A member of President George W. Bush’s staff called to inform Scully he had been chosen as a recipient of the Presidential Citizens Medal.
“I was struck by complete surprise,” Scully said.
He went to Washington, D.C. on Dec. 10 to receive the award, one of the highest medals a civilian can receive in the United States, second only to the Medal of Freedom.
According to the White House, the award is given in recognition of the recipient’s “exemplary deeds of service for their country or for their fellow citizens.”
Scully and three of his closest friends – fellow Holy Cross priests – traveled to the nation’s capital together. Fr. Richard Warner, who lives a floor below Scully in Fisher Hall, as well as his longtime friend Fr. Lou DelFra, and Fr. Sean McGraw, a priest at Harvard University with whom Scully co-founded the Alliance for Catholic Education (ACE) program were there with Scully when he received the award.
“The four of us went to the White House and it was very beautiful and just very moving,” Scully said.
At the White House, Bush asked Scully to accompany him to his desk in the Oval Office, where he presented Scully with his medal.
Since graduation from Notre Dame in 1976, Scully has had a profound impact on Notre Dame. He served as executive vice president from 2000 to 2003 and is the current director of the Institute of Educational Initiatives.
One of his endeavors that has most affected the Notre Dame community is the establishment of the ACE Program.
Placing graduates from Notre Dame and other colleges around the country in under-funded Catholic schools, the ACE program has been one of the most influential projects in education.
The inspiration for the program came from Sister Lourdes Sheehan, one of Scully’s spiritual directors, who was worried about Catholic schools in her area of Savannah, Ga., that could not find talented teachers to fill open positions.
Scully was unsure of how to help her, so he put an ad in The Observer that said “Tired of getting homework? Then give some!” That week, he walked into a meeting for the responders to the ad in the Notre Dame room of LaFortune, expecting 12 or 15 people to show up.
“I walked into the room that night and there were 150 graduating seniors from Notre Dame and I thought ‘Wow, that’s just amazing.'”
Scully said he felt this was an indication that the Holy Spirit was asking him to think bigger than just a program in Savannah. Today, he has developed the program to include well over 1,000 young teachers in 33 communities in the U.S., as well as a program for principals and a consulting firm for at-risk Catholic schools.
The ACE program has come a long way since its first budget of two $5,000 checks from then-University President Father Edward “Monk” Malloy’s office, he said.
“The Holy Spirit really wanted this to happen and ACE has become kind of a juggernaut. The Holy Spirit has really been bouncing off the walls with this thing, and I think she is just getting started,” Scully said.
When Scully was asked if receiving the award from the White House was one of his greatest accomplishments, he said that he does not think in the terms of his own achievements.

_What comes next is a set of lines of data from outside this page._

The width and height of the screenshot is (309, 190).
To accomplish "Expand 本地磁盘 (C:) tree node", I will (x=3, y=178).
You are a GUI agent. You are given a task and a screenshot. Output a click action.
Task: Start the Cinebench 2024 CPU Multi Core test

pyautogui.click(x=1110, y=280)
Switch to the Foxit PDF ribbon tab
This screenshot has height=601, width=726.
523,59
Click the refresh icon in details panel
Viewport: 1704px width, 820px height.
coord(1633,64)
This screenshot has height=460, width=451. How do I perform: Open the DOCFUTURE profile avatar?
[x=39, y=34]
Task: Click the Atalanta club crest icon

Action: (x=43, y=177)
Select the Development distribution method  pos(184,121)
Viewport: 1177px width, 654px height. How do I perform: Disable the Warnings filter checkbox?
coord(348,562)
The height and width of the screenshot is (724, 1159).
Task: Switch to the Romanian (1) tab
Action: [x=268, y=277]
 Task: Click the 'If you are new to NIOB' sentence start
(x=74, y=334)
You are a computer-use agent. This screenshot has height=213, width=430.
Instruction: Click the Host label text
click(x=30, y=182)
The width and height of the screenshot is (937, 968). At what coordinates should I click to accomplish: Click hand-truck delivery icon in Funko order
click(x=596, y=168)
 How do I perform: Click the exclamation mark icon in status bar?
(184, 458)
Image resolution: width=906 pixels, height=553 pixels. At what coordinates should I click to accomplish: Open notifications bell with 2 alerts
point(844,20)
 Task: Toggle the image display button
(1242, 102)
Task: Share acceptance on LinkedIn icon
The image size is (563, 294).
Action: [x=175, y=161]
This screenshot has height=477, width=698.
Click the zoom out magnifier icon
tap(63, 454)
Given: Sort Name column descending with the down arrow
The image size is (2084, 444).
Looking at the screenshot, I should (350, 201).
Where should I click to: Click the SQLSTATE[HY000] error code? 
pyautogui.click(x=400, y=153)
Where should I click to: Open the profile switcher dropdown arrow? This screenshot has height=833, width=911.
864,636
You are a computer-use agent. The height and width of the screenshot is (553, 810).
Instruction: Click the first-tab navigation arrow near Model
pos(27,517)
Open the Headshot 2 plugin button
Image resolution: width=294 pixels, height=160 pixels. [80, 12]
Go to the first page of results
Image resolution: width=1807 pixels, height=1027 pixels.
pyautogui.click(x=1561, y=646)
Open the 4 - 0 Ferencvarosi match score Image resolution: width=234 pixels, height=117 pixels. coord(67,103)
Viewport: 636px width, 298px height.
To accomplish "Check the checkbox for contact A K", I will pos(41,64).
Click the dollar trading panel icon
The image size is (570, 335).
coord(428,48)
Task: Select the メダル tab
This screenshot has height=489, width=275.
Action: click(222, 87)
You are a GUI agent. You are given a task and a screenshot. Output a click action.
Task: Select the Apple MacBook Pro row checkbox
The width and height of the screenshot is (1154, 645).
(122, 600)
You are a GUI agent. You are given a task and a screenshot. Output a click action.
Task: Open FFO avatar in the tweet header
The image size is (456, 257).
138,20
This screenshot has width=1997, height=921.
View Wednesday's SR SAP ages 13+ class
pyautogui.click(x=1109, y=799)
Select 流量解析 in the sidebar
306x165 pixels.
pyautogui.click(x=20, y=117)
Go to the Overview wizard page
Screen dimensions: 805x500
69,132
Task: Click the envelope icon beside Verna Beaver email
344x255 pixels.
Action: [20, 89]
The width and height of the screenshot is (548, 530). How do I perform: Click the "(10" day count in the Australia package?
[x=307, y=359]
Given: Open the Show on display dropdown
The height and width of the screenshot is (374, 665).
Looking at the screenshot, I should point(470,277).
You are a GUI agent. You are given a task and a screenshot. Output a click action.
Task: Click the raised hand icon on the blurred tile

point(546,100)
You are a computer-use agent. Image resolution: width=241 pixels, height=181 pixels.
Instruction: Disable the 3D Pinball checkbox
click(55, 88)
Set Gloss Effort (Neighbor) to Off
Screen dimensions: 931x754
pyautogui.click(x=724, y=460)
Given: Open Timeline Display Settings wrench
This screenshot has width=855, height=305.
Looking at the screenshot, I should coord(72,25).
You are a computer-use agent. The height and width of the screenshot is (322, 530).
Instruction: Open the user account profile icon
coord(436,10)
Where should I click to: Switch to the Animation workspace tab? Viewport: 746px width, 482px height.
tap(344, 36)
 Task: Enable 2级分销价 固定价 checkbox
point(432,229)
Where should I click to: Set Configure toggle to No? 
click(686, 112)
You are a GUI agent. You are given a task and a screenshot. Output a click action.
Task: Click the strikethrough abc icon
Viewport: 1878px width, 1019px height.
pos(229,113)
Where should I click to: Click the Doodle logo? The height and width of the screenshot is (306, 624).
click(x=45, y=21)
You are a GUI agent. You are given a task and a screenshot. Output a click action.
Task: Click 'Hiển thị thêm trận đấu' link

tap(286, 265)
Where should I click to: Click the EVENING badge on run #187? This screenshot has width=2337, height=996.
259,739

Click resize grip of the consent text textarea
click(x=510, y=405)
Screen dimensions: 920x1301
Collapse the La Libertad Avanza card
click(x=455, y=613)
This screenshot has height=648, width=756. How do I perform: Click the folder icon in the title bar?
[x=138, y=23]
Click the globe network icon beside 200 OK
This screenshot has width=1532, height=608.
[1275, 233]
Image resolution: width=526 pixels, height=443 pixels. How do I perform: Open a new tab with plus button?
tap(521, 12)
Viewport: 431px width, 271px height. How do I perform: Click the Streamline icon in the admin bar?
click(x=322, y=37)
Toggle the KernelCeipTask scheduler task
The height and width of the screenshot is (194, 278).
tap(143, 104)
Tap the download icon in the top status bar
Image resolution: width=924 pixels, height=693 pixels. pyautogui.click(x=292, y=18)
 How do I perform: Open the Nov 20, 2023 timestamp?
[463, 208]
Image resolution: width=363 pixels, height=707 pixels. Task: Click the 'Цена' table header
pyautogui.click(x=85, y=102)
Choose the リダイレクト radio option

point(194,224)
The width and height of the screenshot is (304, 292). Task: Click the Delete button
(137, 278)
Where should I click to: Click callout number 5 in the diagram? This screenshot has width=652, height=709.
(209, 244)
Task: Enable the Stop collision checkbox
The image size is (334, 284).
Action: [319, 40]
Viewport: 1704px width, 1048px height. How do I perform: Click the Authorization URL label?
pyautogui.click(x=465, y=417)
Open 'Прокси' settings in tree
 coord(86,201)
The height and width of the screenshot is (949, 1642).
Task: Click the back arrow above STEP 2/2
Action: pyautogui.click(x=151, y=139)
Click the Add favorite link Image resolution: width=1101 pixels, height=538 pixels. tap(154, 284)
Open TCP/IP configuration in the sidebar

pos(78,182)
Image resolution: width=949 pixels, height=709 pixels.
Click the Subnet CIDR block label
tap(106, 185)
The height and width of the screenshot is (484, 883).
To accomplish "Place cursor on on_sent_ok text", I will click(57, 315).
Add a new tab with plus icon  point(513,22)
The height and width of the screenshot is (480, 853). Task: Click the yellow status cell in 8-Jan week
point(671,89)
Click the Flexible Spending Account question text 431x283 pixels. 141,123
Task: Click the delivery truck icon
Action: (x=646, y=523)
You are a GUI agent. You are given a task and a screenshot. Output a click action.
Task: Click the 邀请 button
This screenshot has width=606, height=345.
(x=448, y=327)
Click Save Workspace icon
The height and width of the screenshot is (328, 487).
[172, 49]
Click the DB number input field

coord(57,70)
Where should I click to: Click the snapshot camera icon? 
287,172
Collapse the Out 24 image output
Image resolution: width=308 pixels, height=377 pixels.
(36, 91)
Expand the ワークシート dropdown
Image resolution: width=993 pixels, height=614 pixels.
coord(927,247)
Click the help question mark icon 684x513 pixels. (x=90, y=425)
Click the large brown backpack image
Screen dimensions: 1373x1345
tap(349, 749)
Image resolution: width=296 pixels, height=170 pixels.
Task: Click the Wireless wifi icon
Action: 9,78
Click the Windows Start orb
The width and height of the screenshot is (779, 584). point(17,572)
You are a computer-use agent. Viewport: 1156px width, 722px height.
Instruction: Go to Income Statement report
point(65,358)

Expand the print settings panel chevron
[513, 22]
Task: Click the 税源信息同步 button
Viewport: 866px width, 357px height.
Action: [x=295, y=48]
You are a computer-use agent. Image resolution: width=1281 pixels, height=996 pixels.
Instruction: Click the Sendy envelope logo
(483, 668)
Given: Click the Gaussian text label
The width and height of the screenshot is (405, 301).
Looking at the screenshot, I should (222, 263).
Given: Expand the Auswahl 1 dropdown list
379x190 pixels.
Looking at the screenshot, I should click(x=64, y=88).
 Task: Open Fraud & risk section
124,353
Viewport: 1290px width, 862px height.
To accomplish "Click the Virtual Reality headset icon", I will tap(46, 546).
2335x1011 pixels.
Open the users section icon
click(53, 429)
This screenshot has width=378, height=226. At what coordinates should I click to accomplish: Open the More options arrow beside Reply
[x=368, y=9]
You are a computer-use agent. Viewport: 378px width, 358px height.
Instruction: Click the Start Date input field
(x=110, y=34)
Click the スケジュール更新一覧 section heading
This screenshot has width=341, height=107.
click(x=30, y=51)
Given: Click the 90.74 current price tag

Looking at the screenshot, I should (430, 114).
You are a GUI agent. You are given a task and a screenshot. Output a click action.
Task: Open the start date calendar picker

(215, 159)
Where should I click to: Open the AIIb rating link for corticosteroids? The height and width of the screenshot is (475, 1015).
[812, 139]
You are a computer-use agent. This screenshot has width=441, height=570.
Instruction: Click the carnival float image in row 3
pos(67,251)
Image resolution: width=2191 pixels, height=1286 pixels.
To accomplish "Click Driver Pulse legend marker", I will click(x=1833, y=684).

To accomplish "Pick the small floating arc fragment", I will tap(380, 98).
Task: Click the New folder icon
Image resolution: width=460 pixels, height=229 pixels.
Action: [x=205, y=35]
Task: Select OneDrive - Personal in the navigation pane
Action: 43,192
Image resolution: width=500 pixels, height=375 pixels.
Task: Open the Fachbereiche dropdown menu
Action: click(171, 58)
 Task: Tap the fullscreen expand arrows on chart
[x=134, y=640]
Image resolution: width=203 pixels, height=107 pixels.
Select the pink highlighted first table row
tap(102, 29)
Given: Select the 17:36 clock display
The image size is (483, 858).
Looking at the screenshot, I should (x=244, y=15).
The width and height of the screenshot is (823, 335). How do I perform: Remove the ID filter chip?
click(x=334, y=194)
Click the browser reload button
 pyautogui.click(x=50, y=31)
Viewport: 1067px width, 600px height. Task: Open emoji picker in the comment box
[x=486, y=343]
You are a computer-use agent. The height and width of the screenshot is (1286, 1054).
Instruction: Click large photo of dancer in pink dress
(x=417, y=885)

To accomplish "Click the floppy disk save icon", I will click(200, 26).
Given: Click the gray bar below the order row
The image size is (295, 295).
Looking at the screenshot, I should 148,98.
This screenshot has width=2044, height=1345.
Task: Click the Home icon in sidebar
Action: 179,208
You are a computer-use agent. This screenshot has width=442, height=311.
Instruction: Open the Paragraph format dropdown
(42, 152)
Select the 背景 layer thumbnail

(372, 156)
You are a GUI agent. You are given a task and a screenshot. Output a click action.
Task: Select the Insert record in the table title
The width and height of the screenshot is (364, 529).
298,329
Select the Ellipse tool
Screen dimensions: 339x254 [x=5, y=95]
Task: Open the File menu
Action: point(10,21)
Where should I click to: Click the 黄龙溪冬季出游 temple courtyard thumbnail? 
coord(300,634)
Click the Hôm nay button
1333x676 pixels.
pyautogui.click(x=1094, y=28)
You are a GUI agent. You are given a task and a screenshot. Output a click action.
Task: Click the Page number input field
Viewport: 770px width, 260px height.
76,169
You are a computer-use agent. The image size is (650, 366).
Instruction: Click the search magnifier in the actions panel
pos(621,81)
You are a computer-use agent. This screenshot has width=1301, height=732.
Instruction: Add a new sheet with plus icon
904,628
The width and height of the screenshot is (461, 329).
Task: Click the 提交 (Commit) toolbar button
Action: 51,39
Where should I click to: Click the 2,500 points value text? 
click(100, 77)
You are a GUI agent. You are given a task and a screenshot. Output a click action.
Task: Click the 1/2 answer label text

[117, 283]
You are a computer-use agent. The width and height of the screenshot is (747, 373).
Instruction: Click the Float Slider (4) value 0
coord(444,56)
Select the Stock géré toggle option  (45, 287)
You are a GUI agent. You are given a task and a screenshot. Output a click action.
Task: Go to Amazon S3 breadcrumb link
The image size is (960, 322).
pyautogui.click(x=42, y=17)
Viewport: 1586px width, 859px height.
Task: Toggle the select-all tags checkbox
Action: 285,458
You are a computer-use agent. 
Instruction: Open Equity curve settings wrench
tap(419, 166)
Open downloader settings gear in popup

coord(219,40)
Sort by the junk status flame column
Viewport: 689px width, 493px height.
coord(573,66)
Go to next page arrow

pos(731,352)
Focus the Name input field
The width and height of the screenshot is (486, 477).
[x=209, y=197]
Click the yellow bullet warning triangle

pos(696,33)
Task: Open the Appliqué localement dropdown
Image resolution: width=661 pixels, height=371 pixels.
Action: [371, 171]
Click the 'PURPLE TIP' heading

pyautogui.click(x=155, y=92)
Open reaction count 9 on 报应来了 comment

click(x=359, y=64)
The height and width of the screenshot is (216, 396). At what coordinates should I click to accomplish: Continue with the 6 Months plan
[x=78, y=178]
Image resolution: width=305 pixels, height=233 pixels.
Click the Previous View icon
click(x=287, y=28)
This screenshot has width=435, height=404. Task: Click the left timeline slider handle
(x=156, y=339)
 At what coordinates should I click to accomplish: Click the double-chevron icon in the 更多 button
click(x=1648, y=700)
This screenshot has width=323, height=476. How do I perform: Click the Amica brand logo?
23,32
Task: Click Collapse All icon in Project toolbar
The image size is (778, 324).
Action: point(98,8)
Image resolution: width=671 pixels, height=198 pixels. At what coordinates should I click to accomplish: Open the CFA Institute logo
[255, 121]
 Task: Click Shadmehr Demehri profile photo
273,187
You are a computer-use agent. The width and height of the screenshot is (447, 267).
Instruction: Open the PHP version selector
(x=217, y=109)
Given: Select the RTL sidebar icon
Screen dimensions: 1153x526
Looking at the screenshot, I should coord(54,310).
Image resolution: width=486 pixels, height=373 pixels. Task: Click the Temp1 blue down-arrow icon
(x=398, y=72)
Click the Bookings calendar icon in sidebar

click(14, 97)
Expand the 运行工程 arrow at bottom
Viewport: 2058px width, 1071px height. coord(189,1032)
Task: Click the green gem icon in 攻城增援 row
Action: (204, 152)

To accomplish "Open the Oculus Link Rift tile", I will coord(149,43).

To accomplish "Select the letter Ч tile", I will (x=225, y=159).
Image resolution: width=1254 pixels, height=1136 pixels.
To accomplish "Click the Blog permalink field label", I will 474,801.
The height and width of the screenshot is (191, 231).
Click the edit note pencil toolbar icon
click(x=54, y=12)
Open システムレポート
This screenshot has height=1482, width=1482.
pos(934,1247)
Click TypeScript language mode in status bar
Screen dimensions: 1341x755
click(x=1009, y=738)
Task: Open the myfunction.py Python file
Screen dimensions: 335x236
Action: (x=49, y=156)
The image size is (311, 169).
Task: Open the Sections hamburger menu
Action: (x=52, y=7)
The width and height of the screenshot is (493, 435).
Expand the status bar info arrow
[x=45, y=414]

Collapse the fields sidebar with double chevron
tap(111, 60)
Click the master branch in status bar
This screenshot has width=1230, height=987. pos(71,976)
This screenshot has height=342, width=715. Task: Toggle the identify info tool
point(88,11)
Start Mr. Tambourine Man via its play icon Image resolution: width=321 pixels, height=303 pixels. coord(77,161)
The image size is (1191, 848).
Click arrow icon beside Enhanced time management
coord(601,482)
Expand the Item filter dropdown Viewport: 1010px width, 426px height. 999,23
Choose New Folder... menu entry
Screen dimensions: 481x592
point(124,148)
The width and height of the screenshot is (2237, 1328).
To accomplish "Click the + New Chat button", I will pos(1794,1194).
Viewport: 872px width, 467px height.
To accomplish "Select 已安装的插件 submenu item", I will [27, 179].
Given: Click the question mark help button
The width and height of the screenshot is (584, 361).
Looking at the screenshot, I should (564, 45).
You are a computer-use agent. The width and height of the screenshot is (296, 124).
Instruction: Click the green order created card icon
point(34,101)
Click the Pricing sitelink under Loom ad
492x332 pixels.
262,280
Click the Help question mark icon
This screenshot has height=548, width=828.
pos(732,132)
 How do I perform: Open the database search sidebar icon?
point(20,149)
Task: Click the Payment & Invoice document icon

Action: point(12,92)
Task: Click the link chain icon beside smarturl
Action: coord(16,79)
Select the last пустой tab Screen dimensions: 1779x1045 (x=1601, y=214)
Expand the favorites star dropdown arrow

“If anything, it certainly isn’t a recognition of my life. It’s a recognition of all of the work and the passion and the creativity of the hundreds and hundreds of the young men and women – ND grads – who have been ACE teachers,” he said. “To that extent, I am very proud of their work and their accomplishments. The President was recognizing the work of the ACE teachers and the ACE principals – and Notre Dame. To the extent that it gives glory to Notre Dame and the congregation of Holy Cross, I think [the award] is great.”